И ему хотелось крикнуть: «Так расскажи мне, наконец, объясни мне все, чтобы я мог понять всю мою жизнь, всю мою обрыдлую жизнь!!!»

Сидя у ее постели, время от времени воображал – сценически, в лицах, – как в последние минуты скажет ей, умирающей:

– Где моя мать, ты ответишь мне, ужасная старуха?!

Где она?! Да была ли она вообще?!

Но ничего этого, конечно, не сказал. Наоборот – был очень нежен, до последней ее минуты делая все, что в таких случаях полагается делать заботливым сыновьям и внукам.

* * *

После похорон, рассеянно блуждая по дому и пока еще не зная, не понимая, что делать с огромной пустотой и долгожданной свободой, все еще привязанный к опустелой бабушкиной кровати невидимыми, но ощутимо прочными нитями привычки и бессонных бдений, он решил уравновесить себя – заняться запущенными домашними делами, например, для начала разобрать документы и фотографии в ее вечно запертом бюро (все же антиквариат, изящная вещь и все такое – старуха уверяла, что бюро принадлежало еще ее бабке, но, скорее всего, и это был миф) и передать его затем во владение дочери – а кому ж еще?

Ключ отыскался в кармане старого бабушкиного халата (где спрятана душа Кащея?), и потребовалась смазка и некоторое усилие, чтобы замок сработал; старуха не открывала бюро много лет.
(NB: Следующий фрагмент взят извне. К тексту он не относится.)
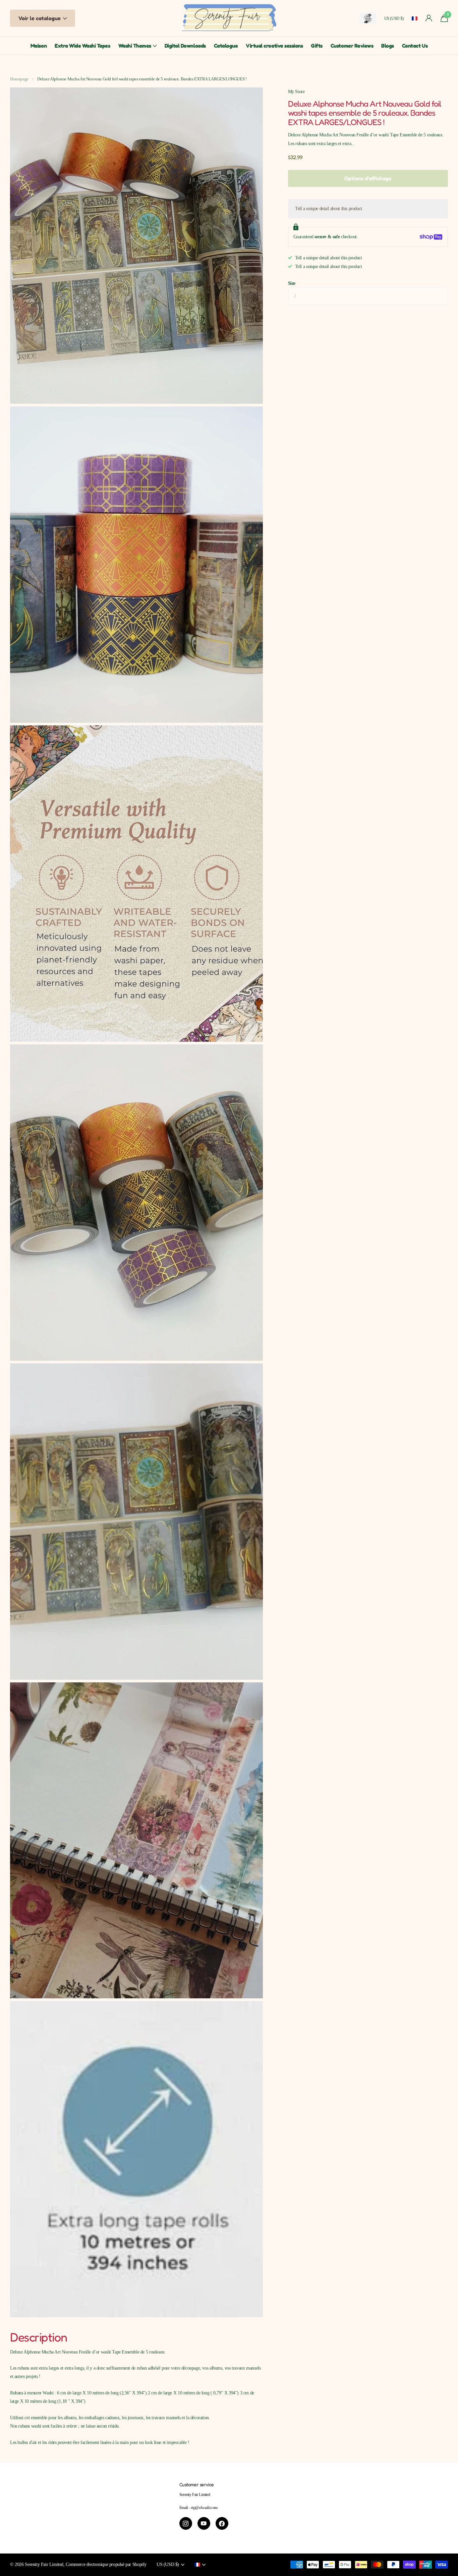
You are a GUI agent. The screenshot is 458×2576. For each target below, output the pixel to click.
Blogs (387, 45)
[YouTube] (203, 2523)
На полках и полочках этого уютного шкафчика с откидной доской, пахнущего старым деревом, старыми бумагами и пролитыми сорок лет назад духами «Красная Москва», в полном порядке лежали перехваченные резинкой и надписанные по месяцам и годам фронтовые письма деда, бабушкиного мужа, до самой его гибели в марте 44-го (последним, сверху, было письмо командира); грамоты с бабушкиной работы советских времен и его, Ильи, школьные грамоты с первого по десятый класс. Кроме того, бюро оказалось набитым какой-то старой чепухой: программками давних спектаклей, поздравительными открытками, какими-то письмами от давних знакомых по санаториям… Были и три альбома с фотографиями, в том числе и старыми, с уютным коричневато-замшевым светом, с резными краями, обрамлявшими добросовестно запечатленный миг. А, вот и старинная одесская фотография неизвестной барышни с кенарем, так и не выброшенная после смерти Зверолова, – ну что с ней делать? да пусть лежит. Многие снимки были с ампутированными членами, отрезанными ровно, по линейке. Илья представил себе эту школьную линейку в руках бабушки: как она выравнивала ее, чтобы отрезать ножницами и выбросить в мусорное ведро некое детское, а потом и юное, и молодое лицо, которое… много бы Илья отдал, чтобы увидеть ту, отрезанную…

Коробку с тремя колечками (серебро, финифть… ничего особенного – куда их? Айя такого не носит), ну и прочее мелкое достояние минувшей жизни он сгреб в деревянную шкатулку и снес в подвал – к птицам.

Там шкатулку обшарила Айя, сразу объявив, что лично ей от бабушки ничего не нужно. Но она готовила серию натюрмортов для весенней выставки «Голос старых вещей» и уже совершила рейд по соседским сараям, выудив где старый китайский термос, где металлическую кошелку для яиц, где круглый глазастый будильник и отлично сохранившийся приемник «Рига»… И кучу еще какого-то барахла сороковых-пятидесятых годов.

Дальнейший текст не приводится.